Categorical data from Kobo to R

Hi Community,

I am currently working on survey data pulled from kobo. The survey consists of about 400 variables/questions with a larger proportion of the data comprised of categorical variables. Given that the survey was in two languages, I exported it using the XML headers and value option.

Now that I am working with it in R, do I need to change all the xml values (observations) to the full full labels i.e “not_sure” to “I am not sure” for each variable or is there a less cumbersome way to do this?

You can export SPSS labels files (multiple languages). And there is probably a way to import them (adapted?) into R. See e.g. Working with SPSS labels in R | R-bloggers.

1 Like

Welcome to the community, @Sticks! Pinging @dickoa (who has been very helpful in the community documenting and sharing how to integrate KoboToolbox to r) should be able to guide you with r related issues.

1 Like

Hi @Sticks,

You want to change the label in R (e.g from no_sure to I am not sure) for your analysis and not touch at the Kobo form right ? I’m trying to understand what you want to do.
I’ll also be interested in wow do you load the Kobo data in R ?

1 Like

Yes. To clarify, since the survey was done in two languages, I downloaded a csv file of the survey responses selecting the xml values and headers option.

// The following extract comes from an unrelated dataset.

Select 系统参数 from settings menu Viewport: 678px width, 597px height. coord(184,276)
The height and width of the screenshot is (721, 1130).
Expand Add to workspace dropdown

Given that all responses now reflect everything that would have been under the names column in the xls form, I would like to change all responses back to what would have been in the label column all in one language. So in this light is there an easier way to do this in R or alternatively a much better way for working with kobo data in R

Thanks @Sticks. I can share with you one way to do it using robotoolbox. You can start by going through the introductory vignette and the article on labels. Here is quick example

library(robotoolbox)
library(tidyverse)
library(labelled)

###
url <- "https://kf.kobotoolbox.org"
token <- "xxxxxxxxxxxxxxxxxxxxxxxxxxxxxxxxxxx8ae99"

### 
kobo_setup(url = url,
          token = token)

### uid of the project on kf.kobotoolbox.org
uid <- "aEwTYNcU76UvLgiY89rPWm"

###
data <- kobo_data(uid)
glimpse(data)
## Rows: 95
## Columns: 23
## $ start                <dttm> 2022-03-06 16:56:39, 2022-03-06 16:55:02, 2022-0…
## $ end                  <dttm> 2022-03-07 16:24:54, 2022-03-06 16:56:09, 2022-0…
## $ dima                 <lgl> NA, NA, NA, NA, NA, NA, NA, NA, NA, NA, NA, NA, N…
## $ work_loc             <chr+lbl> "country_operation", "country_operation", NA,…
## $ ops                  <chr+lbl> "cod", "cod", NA, NA, NA, "nga", "mli", NA, "…
## $ mco                  <chr+lbl> NA, NA, NA, NA, NA, NA, NA, "cmr-mco", NA, NA…
## $ bureau               <chr+lbl> NA, NA, NA, NA, NA, NA, NA, NA, NA, NA, NA, N…
## $ area                 <chr+lbl> "none_above", "none_above", NA, NA, NA, "comb…
## $ other_area           <chr> "Protection", "Protection", NA, NA, NA, NA, NA, N…
## $ r_knowledge          <chr+lbl> "none", "none", NA, NA, NA, "none", "none", "…
## $ stats_background     <chr+lbl> "yes", "yes", NA, NA, NA, "yes", "yes", NA, N…
## $ wishlist             <chr> NA, "Je souhaite apprendre du logiciel R pour fac…
## $ useful_links         <lgl> NA, NA, NA, NA, NA, NA, NA, NA, NA, NA, NA, NA, N…
## $ `_id`                <int> 18529936, 18509567, 18509535, 18509523, 18509508,…
## $ uuid                 <chr> "f3636e5be98042b1b5535bf580638505", "f3636e5be980…
## $ `__version__`        <chr> "v7Dqeq9db9wZSs9rfwkFa9", "v7Dqeq9db9wZSs9rfwkFa9…
## $ instanceID           <chr> "uuid:45694127-61f7-43fc-a532-43da1e74018c", "uui…
## $ `_xform_id_string`   <chr> "aEwTYNcU76UvLgiY89rPWm", "aEwTYNcU76UvLgiY89rPWm…
## $ `_uuid`              <chr> "45694127-61f7-43fc-a532-43da1e74018c", "b2939016…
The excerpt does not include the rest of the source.